▶ **Task statement**: Restate all the lines below word for word, but omit the pictures.

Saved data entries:
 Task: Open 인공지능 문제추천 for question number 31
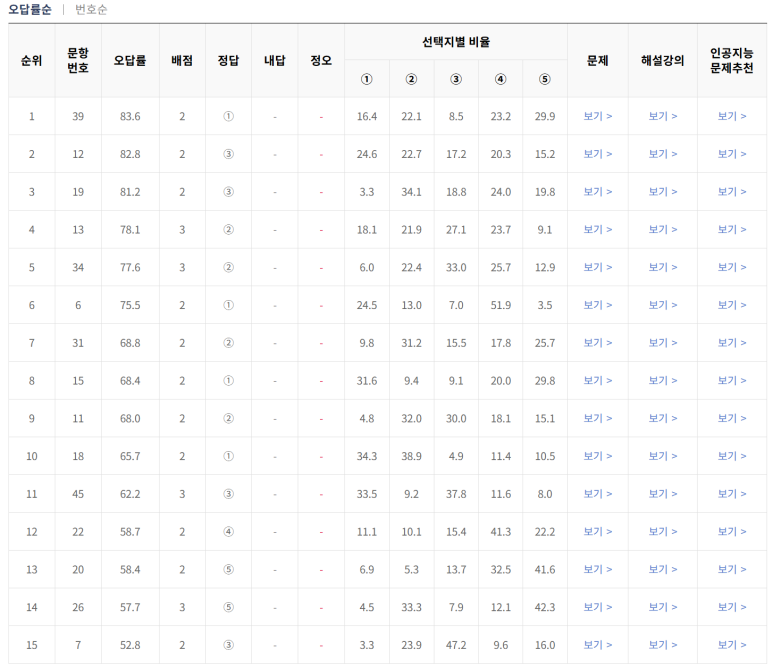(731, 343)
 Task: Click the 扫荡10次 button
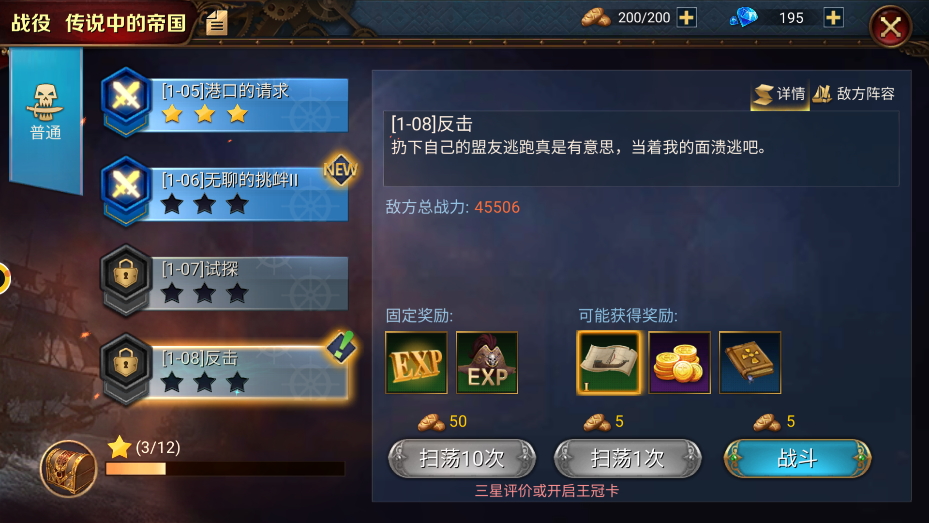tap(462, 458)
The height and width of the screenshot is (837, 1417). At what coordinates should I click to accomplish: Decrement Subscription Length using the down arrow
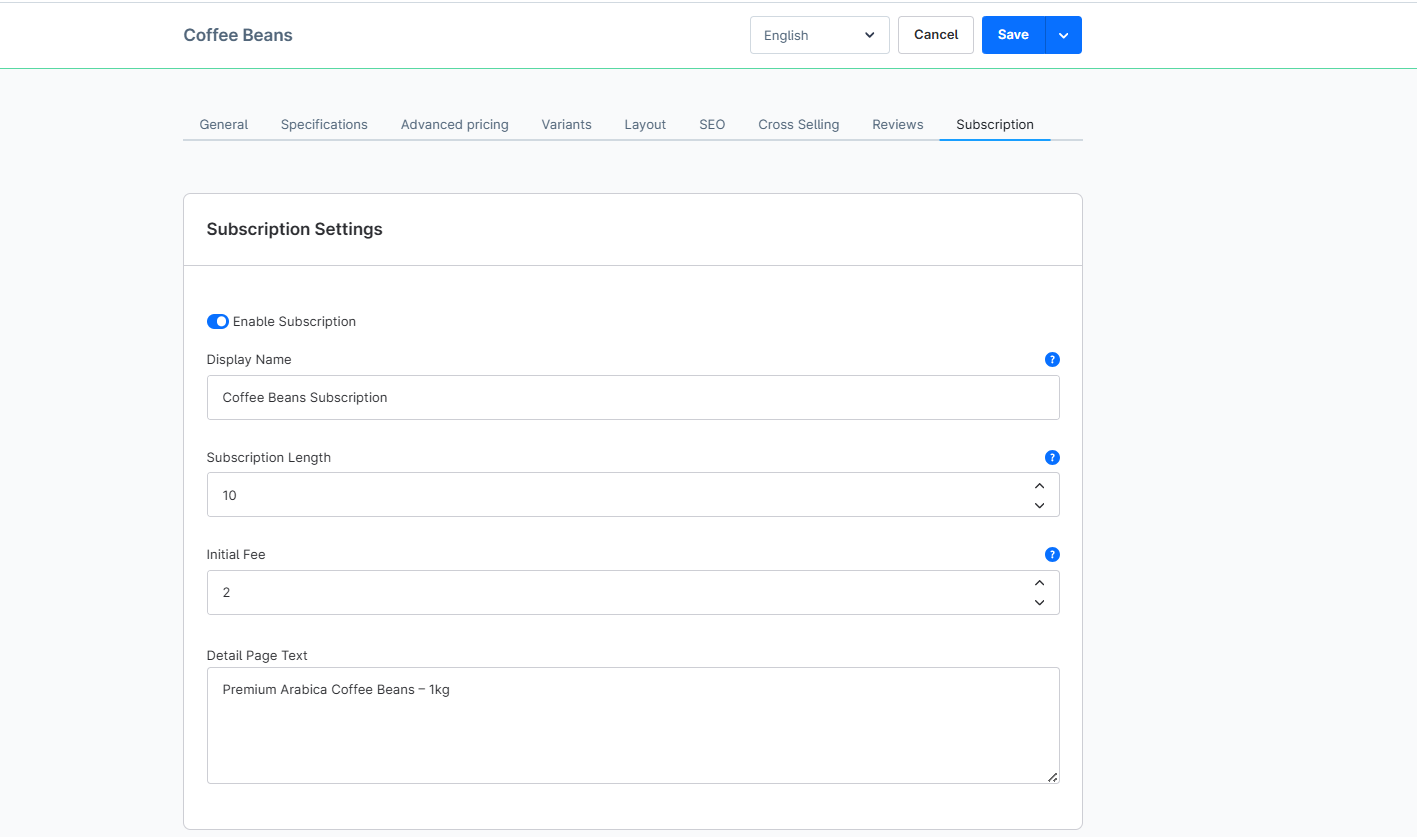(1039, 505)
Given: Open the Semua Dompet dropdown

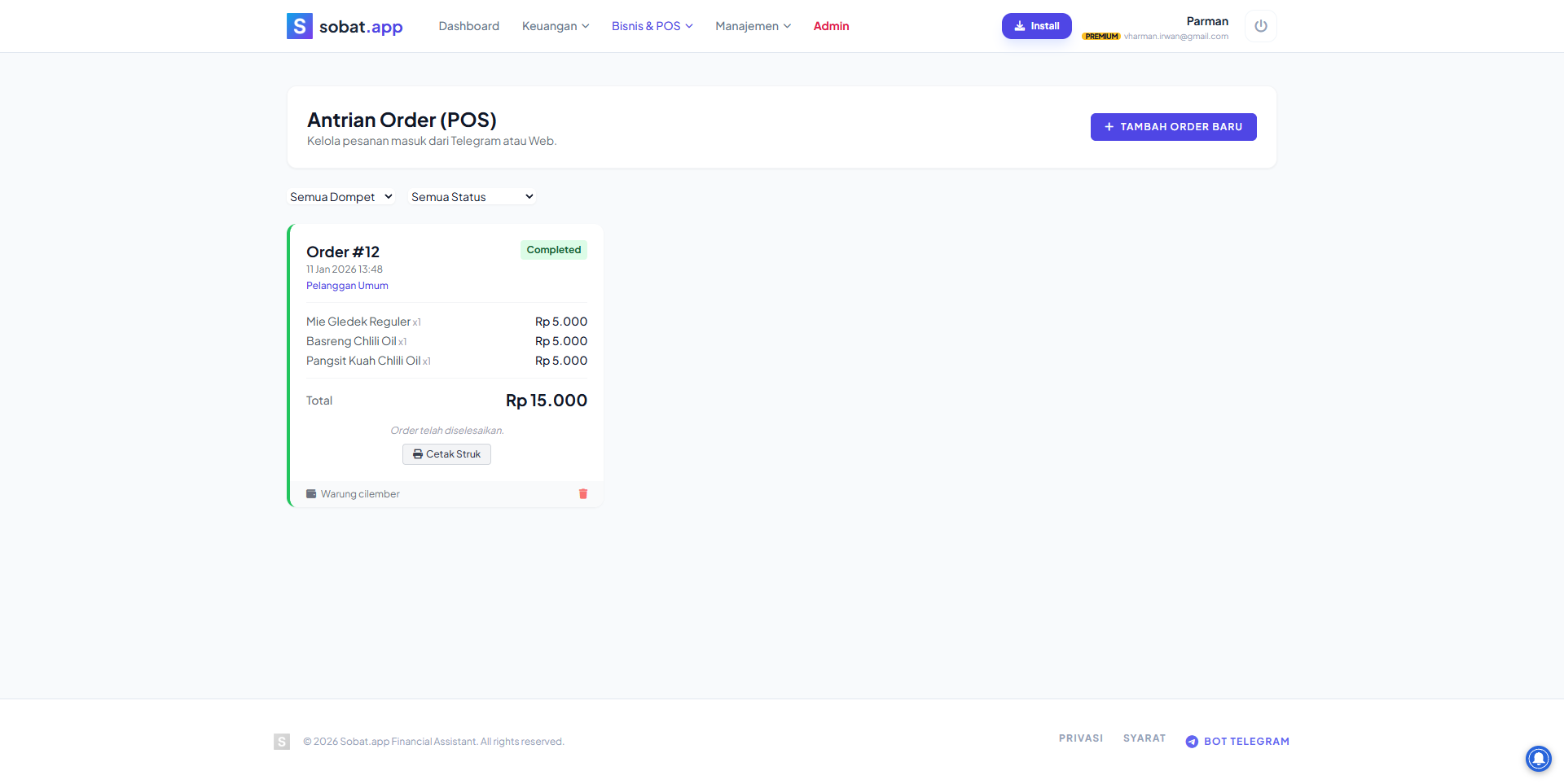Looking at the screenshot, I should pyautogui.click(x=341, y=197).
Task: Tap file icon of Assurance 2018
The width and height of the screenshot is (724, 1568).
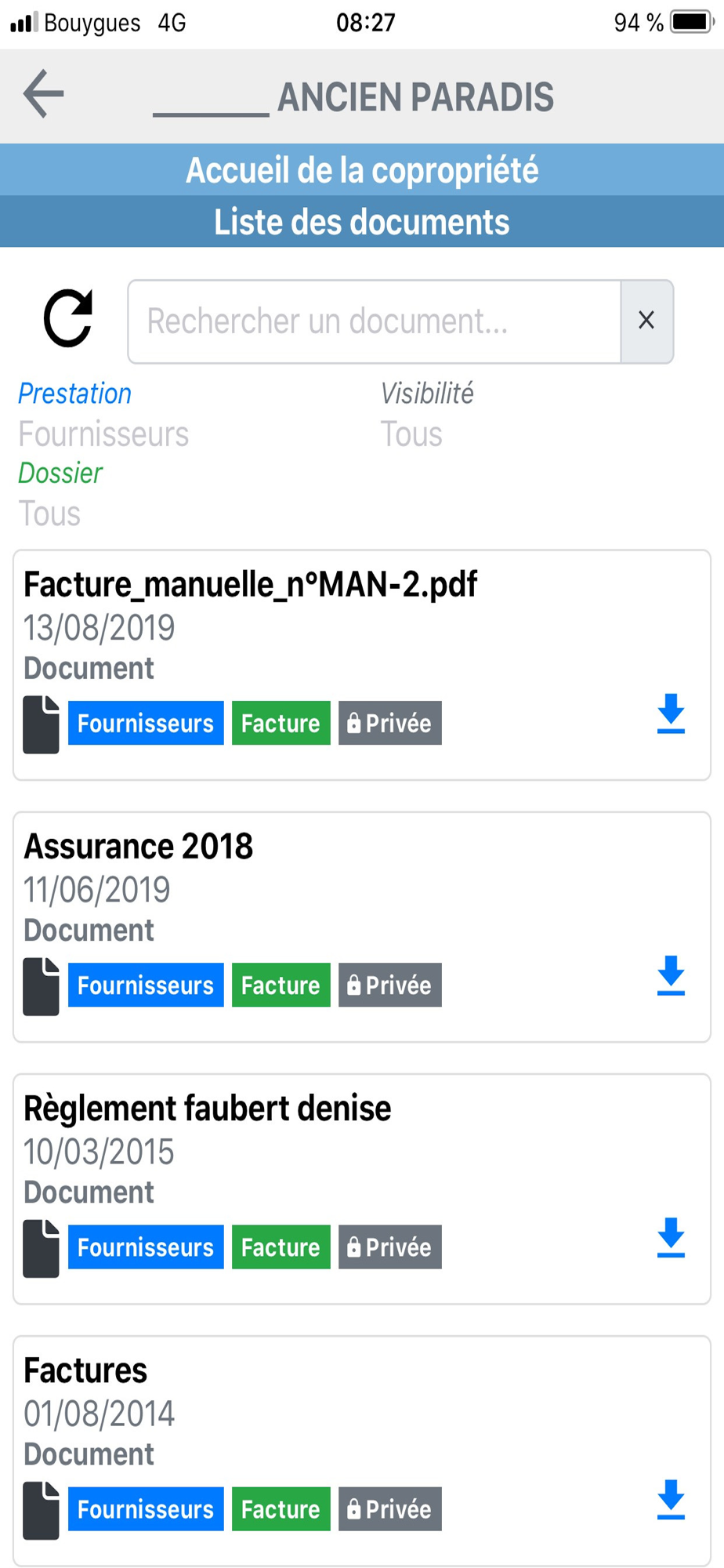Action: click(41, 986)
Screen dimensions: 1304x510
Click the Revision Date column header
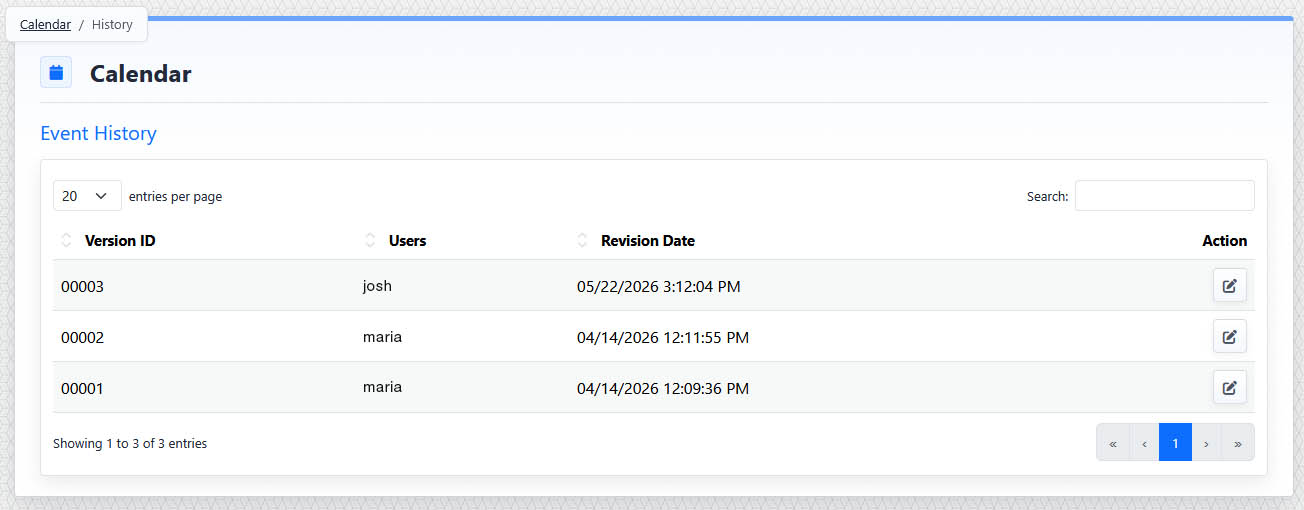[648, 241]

▶ **Reply to the exercise**:
 Task: Open 인공지능 문제추천 for question number 31
(731, 343)
 Task: Click the 扫荡10次 button
tap(462, 458)
The height and width of the screenshot is (837, 1417). At what coordinates should I click to accomplish: Decrement Subscription Length using the down arrow
(1039, 505)
Given: Open the Semua Dompet dropdown

Looking at the screenshot, I should pyautogui.click(x=341, y=197).
Task: Tap file icon of Assurance 2018
The width and height of the screenshot is (724, 1568).
Action: click(41, 986)
Screen dimensions: 1304x510
Click the Revision Date column header
[648, 241]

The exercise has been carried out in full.